Appeals Court Rules in Favor of Strong Health Standards for Soot Emissions

WASHINGTON  (May 9, 2014)—A federal appeals court today unanimously upheld EPA’s latest health-based clean air standards for fine particulate matter, or soot. Inhaling soot pollution can have serious health consequences, ranging from increased asthma attacks, to heart attacks and premature death.

The following is a statement by John Walke, Clean Air Director at the Natural Resources Defense Council:

“This is, literally, a life-saving ruling for thousands upon thousands of Americans who would die prematurely from lung and heart problems caused by these tiny particles. EPA was vindicated in this case, as it has been in others recently, because it based its safeguards on science and the law, not industry propaganda. That’s a victory for all Americans.”

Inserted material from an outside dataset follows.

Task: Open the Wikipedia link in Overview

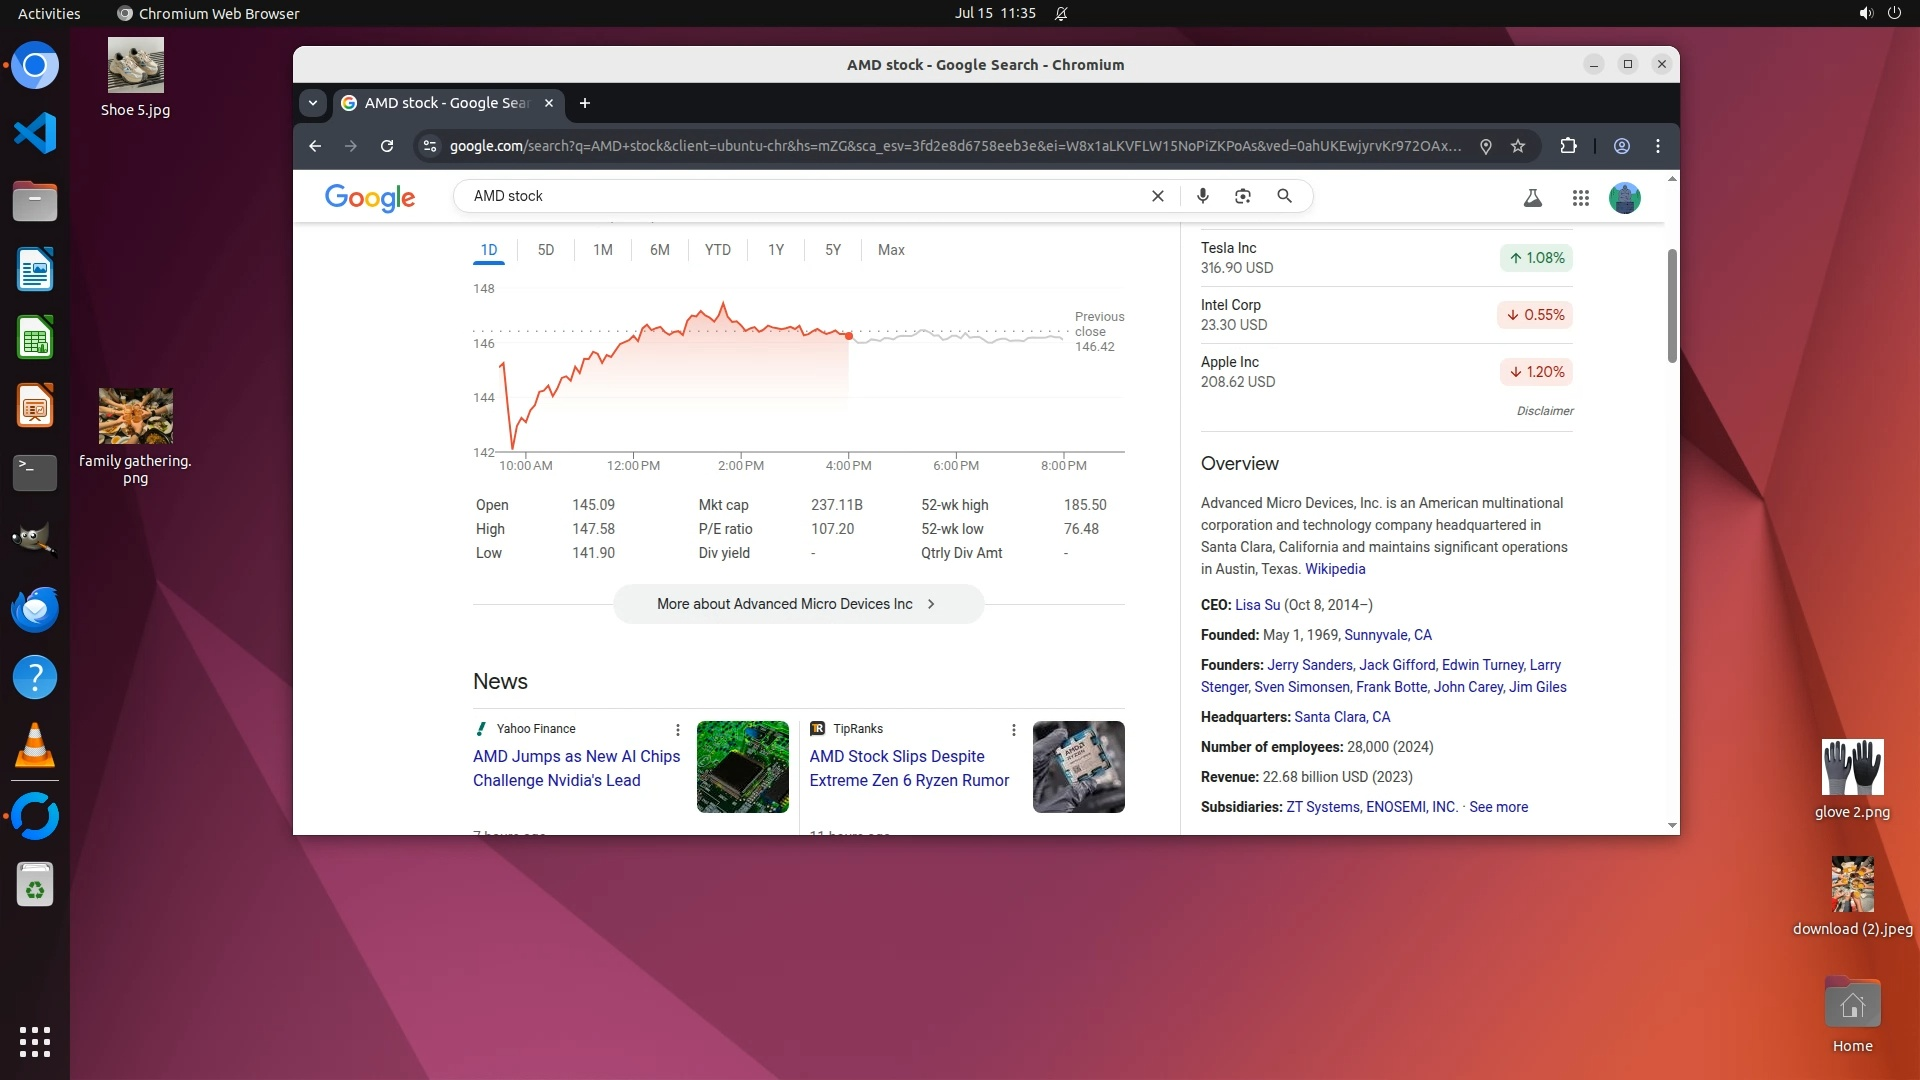Action: pos(1335,569)
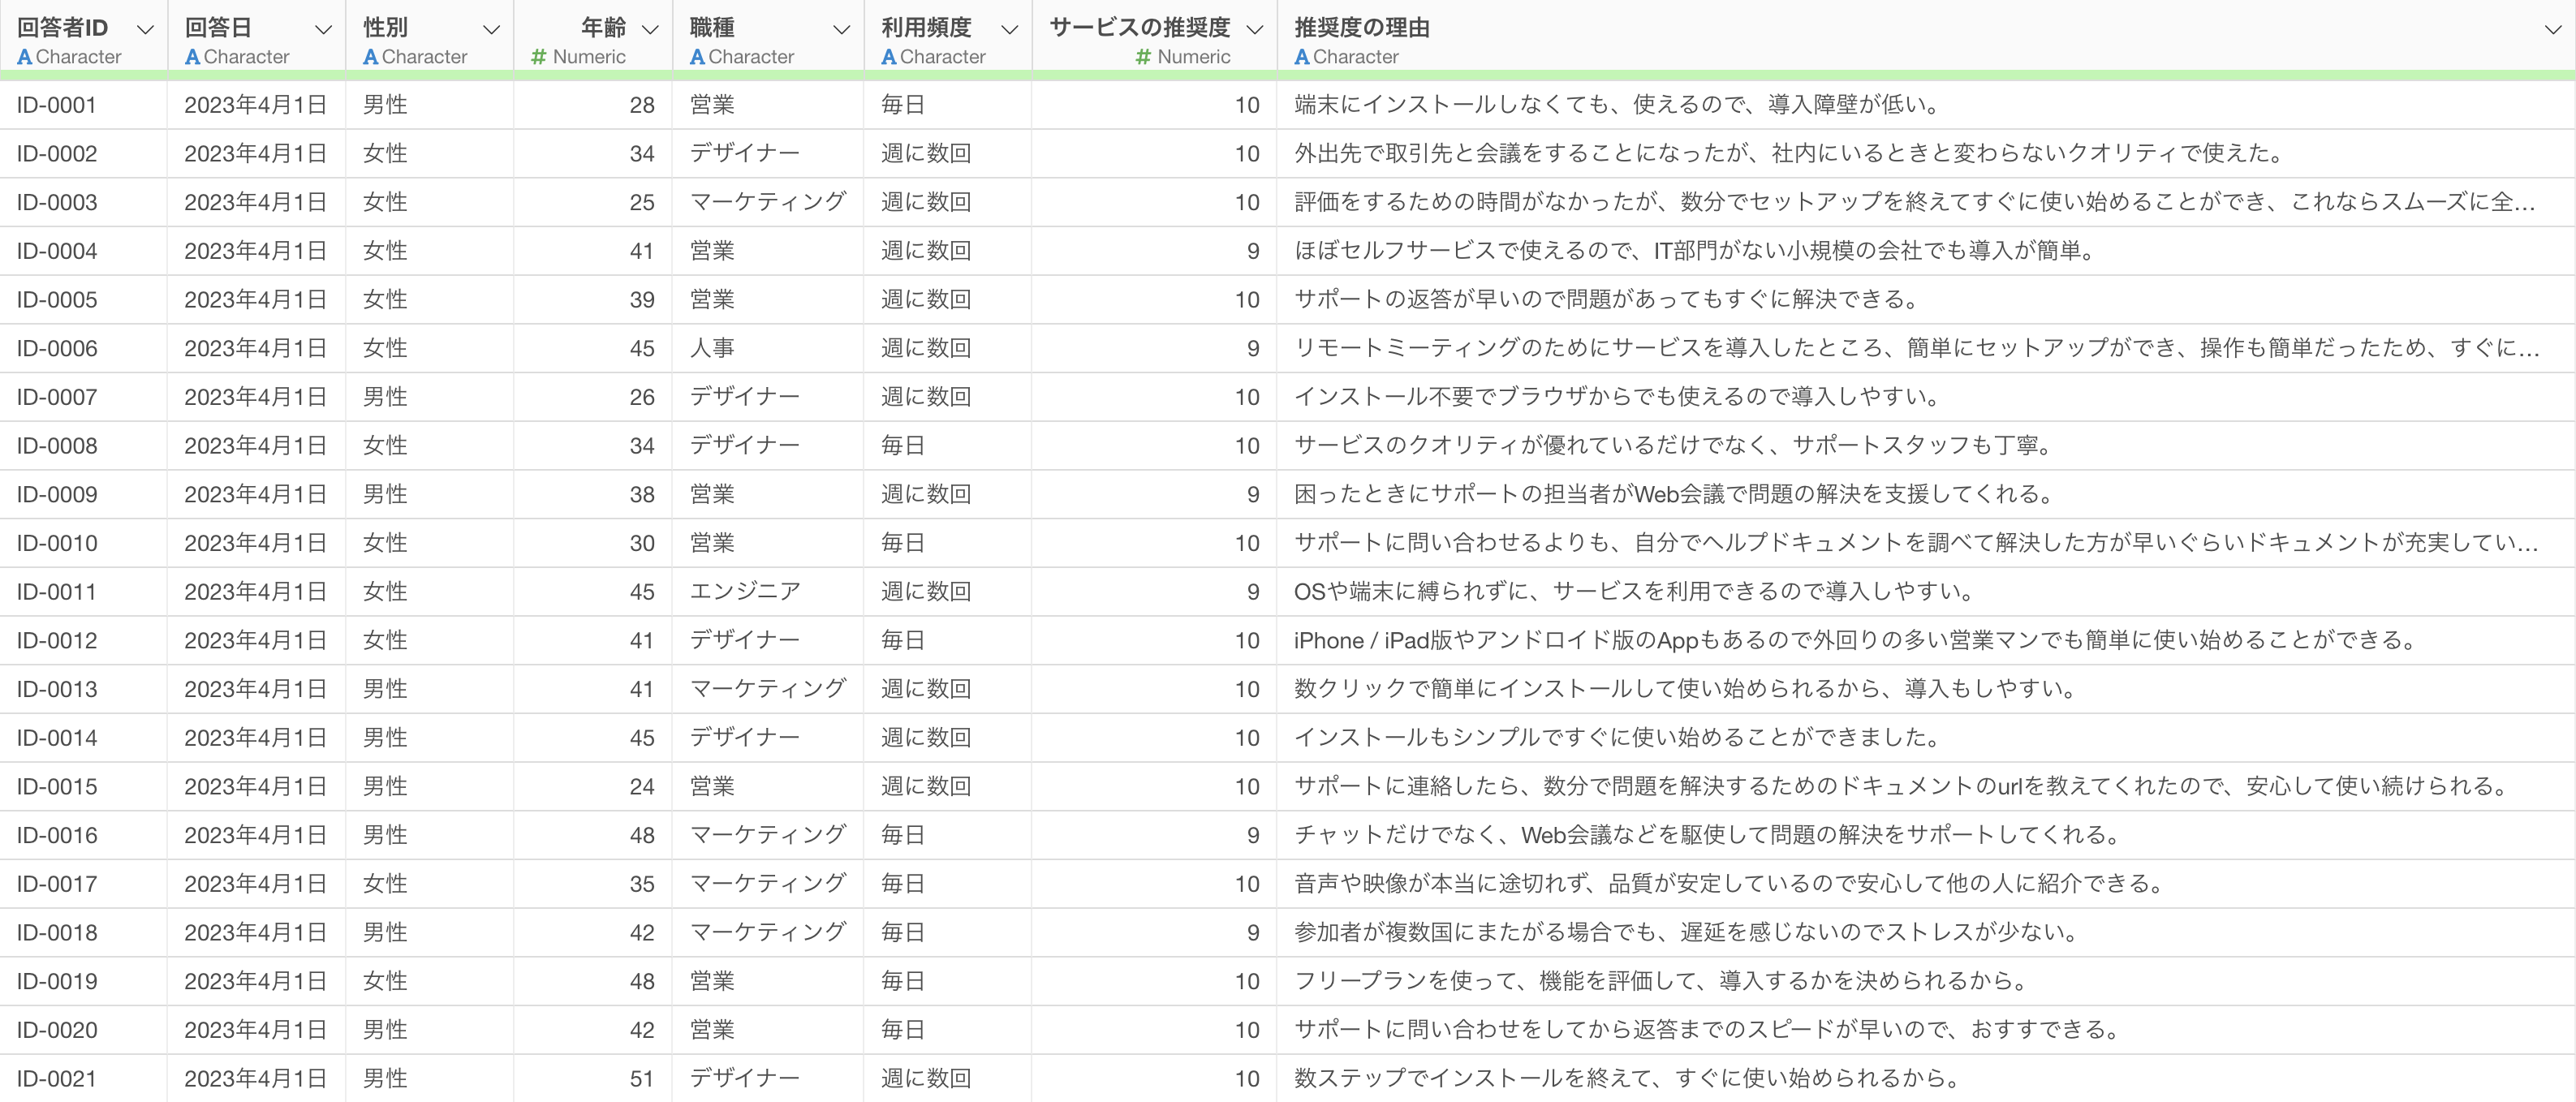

The decision came from a three-judge panel of the U.S. Court of Appeals for the District of Columbia, summarily rejecting challenges to EPA’s safeguards under the National Ambient Air Quality Standards. The agency finalized updated health standards for soot pollution in December of 2012 as part of its periodic review of national air quality standards.

These updated standards are estimated to provide $4 billion to $9.1 billion in health benefits to the American public once implemented. Today’s unanimous Court of Appeals decision decisively rejected a number of attacks on these standards by industry groups. The short 11-page decision summarily dismissed industry’s claims, and in so doing, strongly affirmed EPA’s discretion to set strong, protective air quality standards for the American public.

In recent weeks EPA’s efforts to protect public health, based on sound science, have been upheld in two other major court cases: safeguards to protect the health of people who live downwind from power plant smokestacks in other states, and limits on the emissions of mercury and other dangerous toxins from power plants.